◆ **Text**:
Friday, Oct. 26, 1962

Still Waiting to Hear

To hear President Kennedy on the campaign trail, about the only thing that really counts is whether the next U.S. Congress will be even more lopsidedly Democratic than the last. In some ways, what Kennedy does not say is more significant than what he does.

Kennedy argues that he needs even more Democrats in Congress in order to put through his domestic welfare programs. Last week in Connecticut, he passed the word again. On the green in Waterbury, he cried: "Too many times I have seen fights won and lost by one. two or three votes, on housing, and medical care for the aged, and education, and farming, and all the rest. I don't want to see the next two years spent with a Congress in the control of the Republicans* and an Executive in control of the Democrats, and nothing being done which must be done if this country is going to move ahead."

In the Midwest, the President resounded his theme. In Springfield, Ill., he spoke of agriculture: "In the last 21 months we have not. by any means, solved the farm problem. But we have achieved the best two-year advance in farm income of any two years since the Depression. At the same time we reduced our wheat and feed grain surpluses by 700 million bushels."

In Chicago, countering a charge made by Eisenhower a fortnight ago, he held forth to $100-a-plate diners in the vast new McCormick Place exhibition hall. "I am not asking for one-party government," he insisted. "I am asking that you vote for the one party which is willing to work for progress. I am asking for enough help to get the job done. In the 87th Congress the health-care bill was defeated in the Senate by one vote, the full powers of the trade bill were saved by one vote, the original emergency public works bill was defeated by one vote, and in the House the farm bill was defeated by five votes and the tax bill saved by twelve."

◆ **Information provided**:

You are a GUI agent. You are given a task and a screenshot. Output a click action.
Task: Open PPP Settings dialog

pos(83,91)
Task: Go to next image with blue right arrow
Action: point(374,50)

◆ **Instructions for the task**: Continue the article on President Kennedy's 1962 campaign for a more Democratic Congress, starting right after its last sentence.

◆ **Output of the task**:
Through it all. the President avoided anything more than passing reference to the international problems of the U.S. Cuba might as well have been on another planet. A White House aide explained--at least in part--the strategic thinking: "Medicare, depressed areas, aid to education--these are still the issues that are going to get votes or lose them." Maybe so--and maybe not. In any event, at week's end Kennedy canceled trips into several states, flew back to Washington suffering from a cold accompanied by a slight fever. His illness, plus the fact that he is bypassing foreign policy while on the stump and has not held a press conference in six weeks, makes it unlikely that the voters will hear before Election Day from their President about the issues that seem to concern them most.

* There is not the faintest chance that Republicans will control the next Senate, only an outside possibility that they will take control of the House.